I don't follow any creators for such a purpose. I follow creators who make interesting and meaningful things, be they YouTube videos or otherwise. The sorts of people who make a thumbnail that explains what the video is, not just one that's most likely to get attention in the algorithm. Conversely, those folks often respond to people who comment on their interesting and thoughtful things in interesting and thoughtful ways, with interesting a thoughtful replies. This is called a conversation, and it exists for purposes far beyond engagement, and is not a task well suited to AI automation (thank fucking god).

One would counter that if your (if you are indeed some sort of creator) replies are so easily automated, and your thumbnails automated, then the question must be asked... who needs you? How long until YouTube replaces you with a bot, trained on your previous videos, and tells you to kick rocks? After all, you're an unnecessary expense.


What if I'm prone to saying things some might perceive as edgy? I doubt their AI would also know where I draw the line.


>None of your interactions except the ones with your friends and family are authentic

Please speak for yourself only.


> If the AI reply is what I would have said anyways; awesome! Finding thumbnails is hard, but if AI comes up with a good one?

If the AI can replace you so easily then your interactions are worthless. In practice it won't say what you would have said but some corporate approved PC-filtered version of it devoid of any soul.

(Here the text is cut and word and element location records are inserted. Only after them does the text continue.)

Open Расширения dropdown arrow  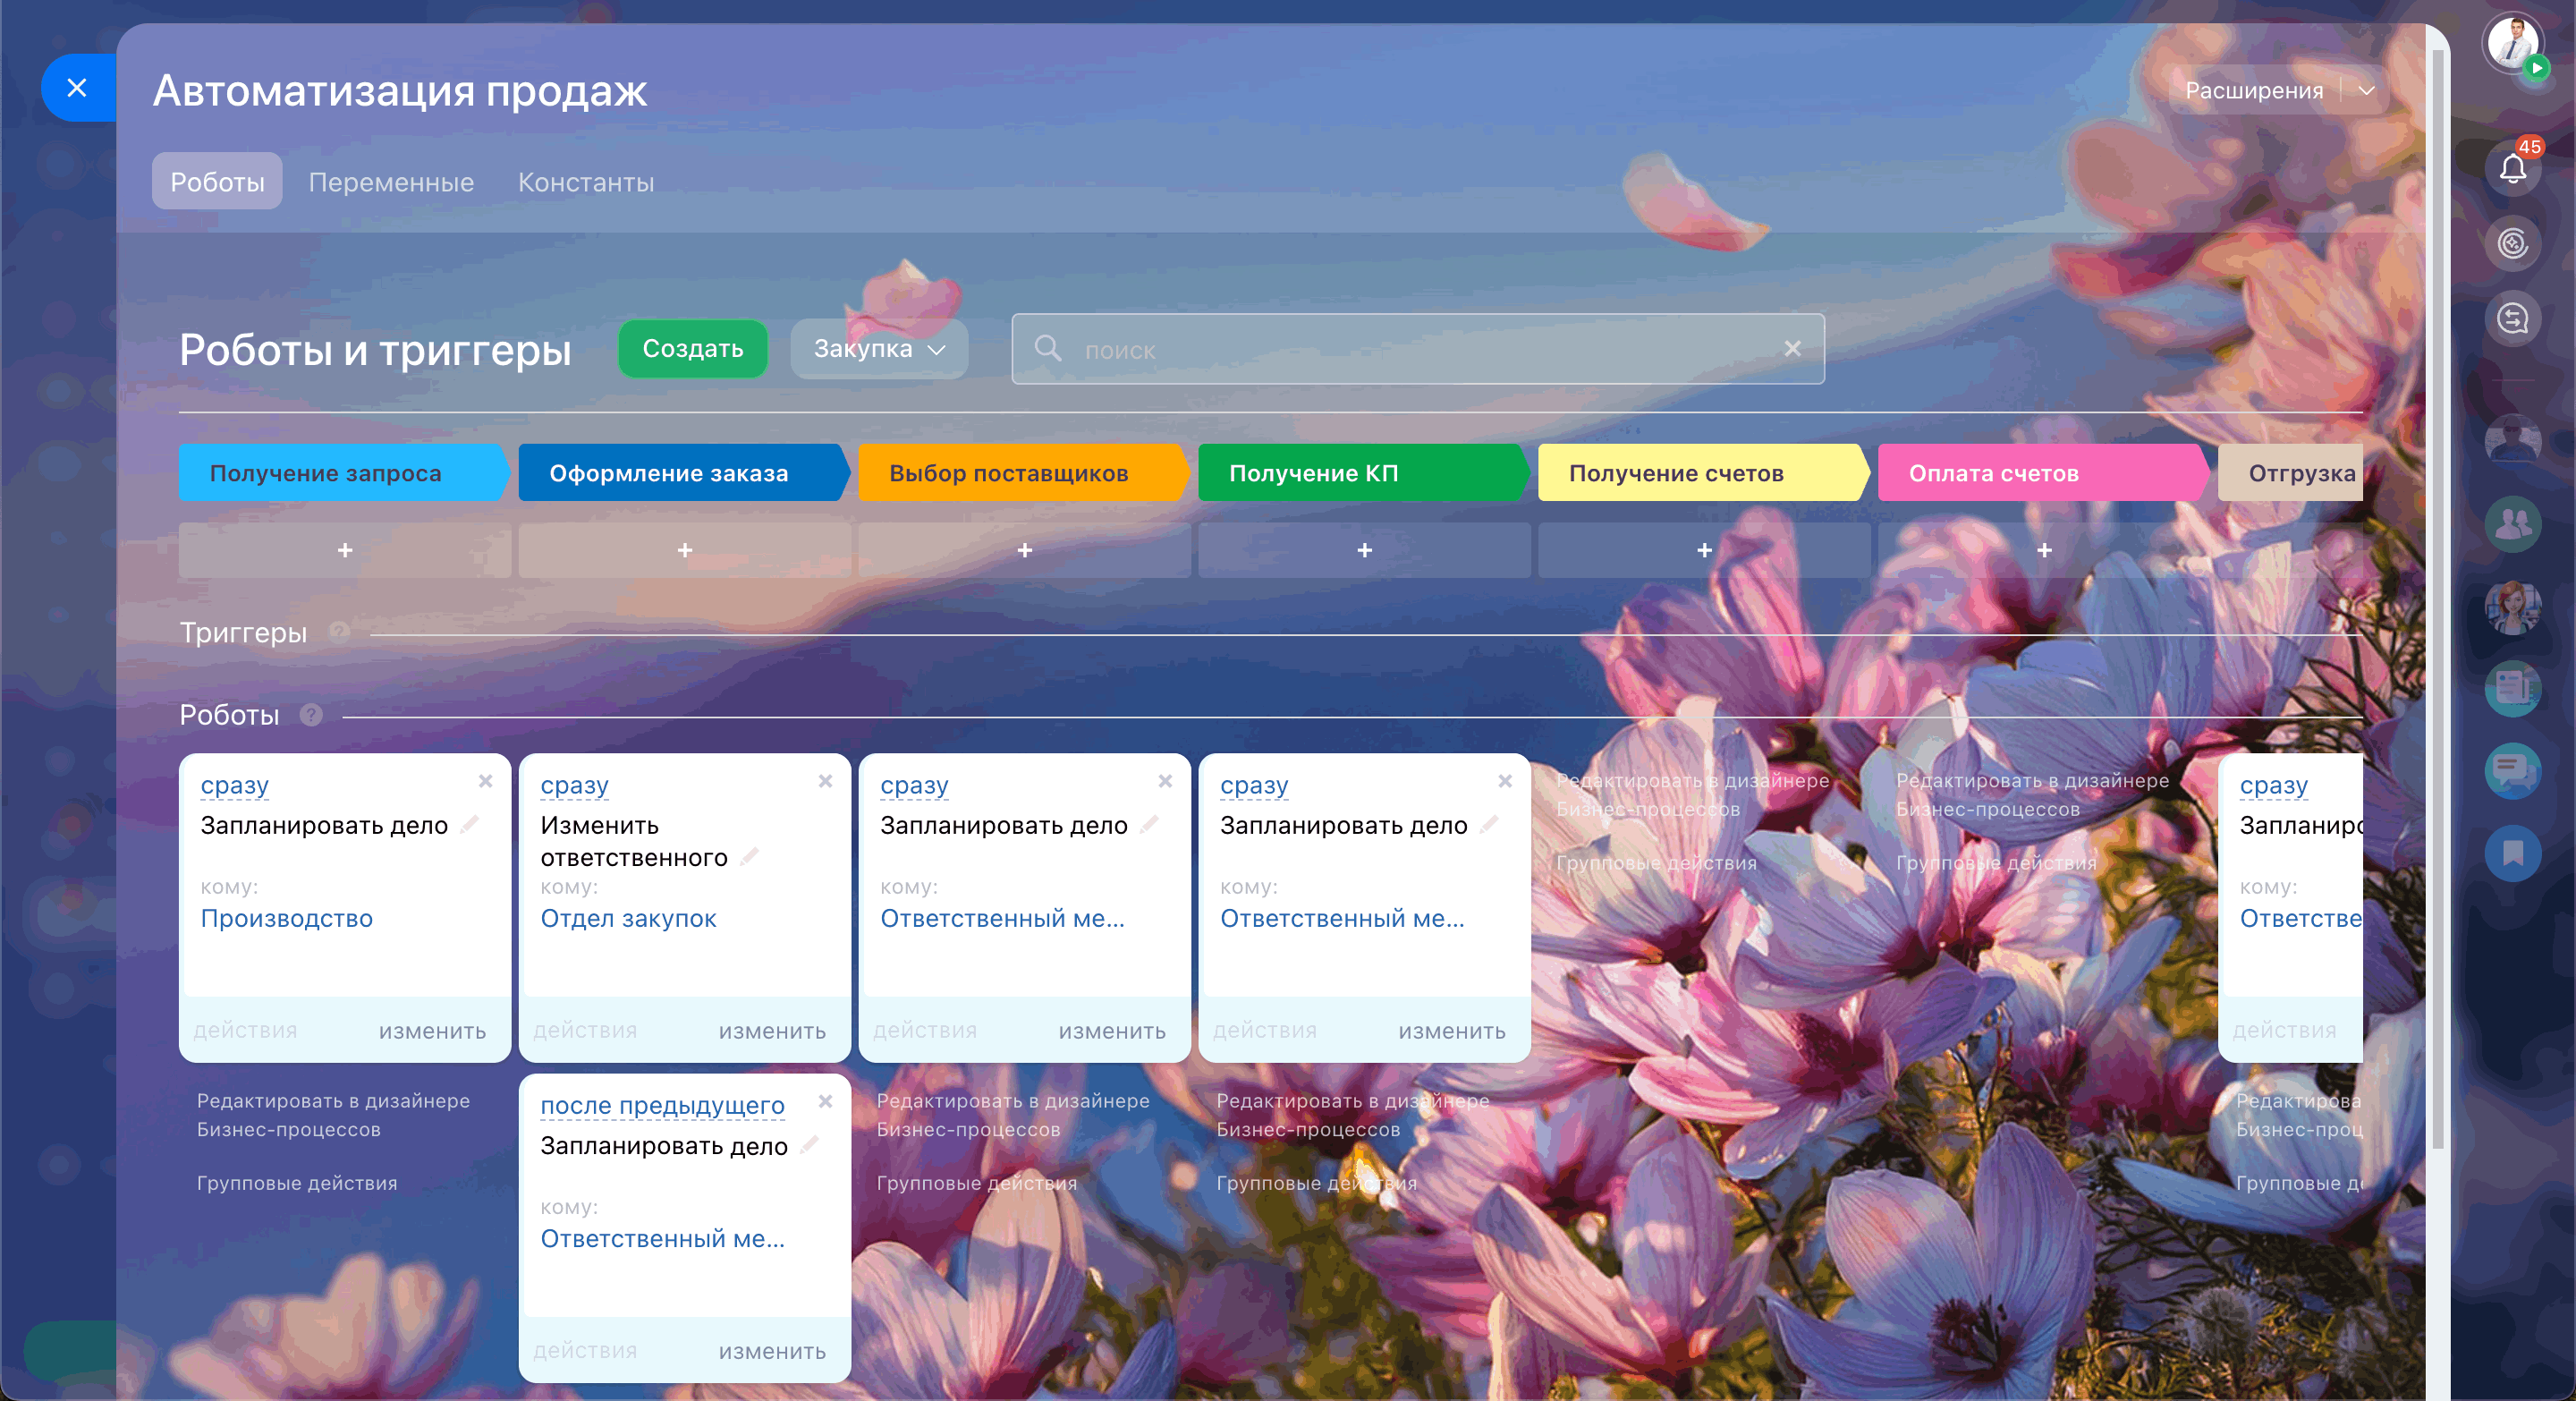[x=2366, y=90]
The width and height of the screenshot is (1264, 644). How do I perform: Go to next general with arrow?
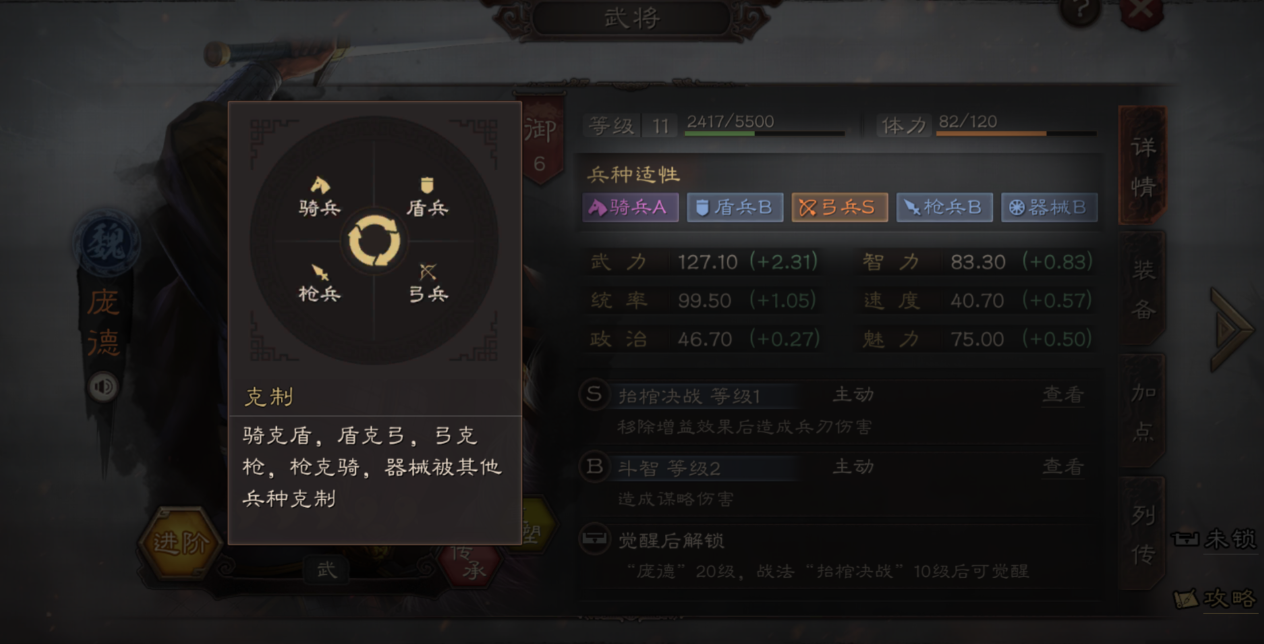(1232, 329)
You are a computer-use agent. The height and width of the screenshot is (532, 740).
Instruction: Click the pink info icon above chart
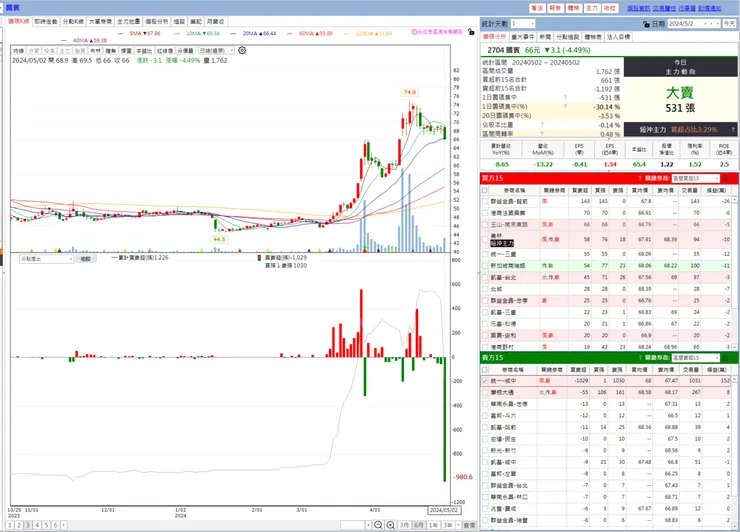coord(414,32)
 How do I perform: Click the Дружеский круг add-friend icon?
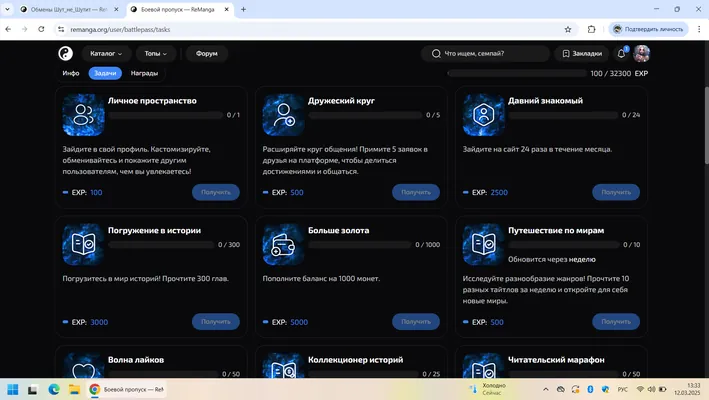point(284,115)
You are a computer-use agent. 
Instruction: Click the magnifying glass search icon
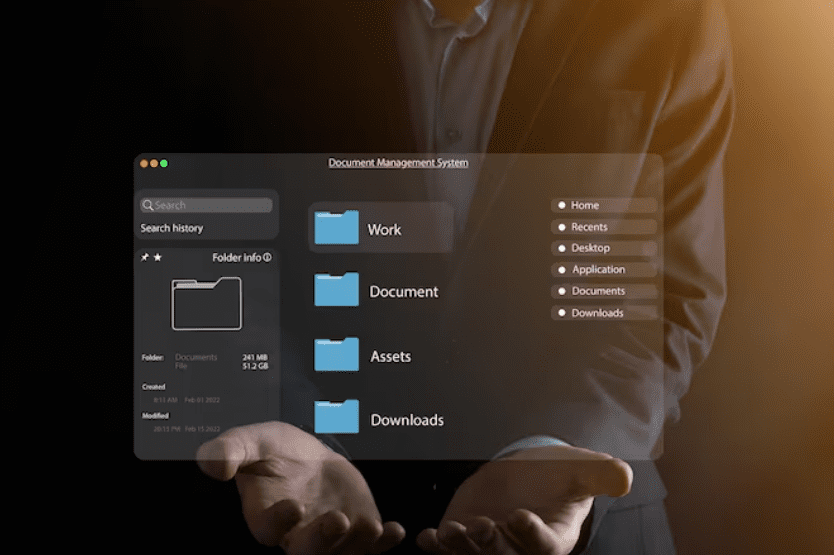tap(148, 205)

> None of your interactions except the ones with your friends and family are authentic, and they never were.

Speak for yourself. Not everyone is a sociopath.

> It's a bit silly to get annoyed over OnlyFans models or some mega YouTube celebrity using AI because you're losing out on "authentic human interaction" - you only mattered to them insofar as you provided them with money to begin with.

If (when) this catches on, it won't just be "mega celebrities" using these dystopian methods. But no, even for them expanding the scope of their ability to delude and take advantage of simps is a negative.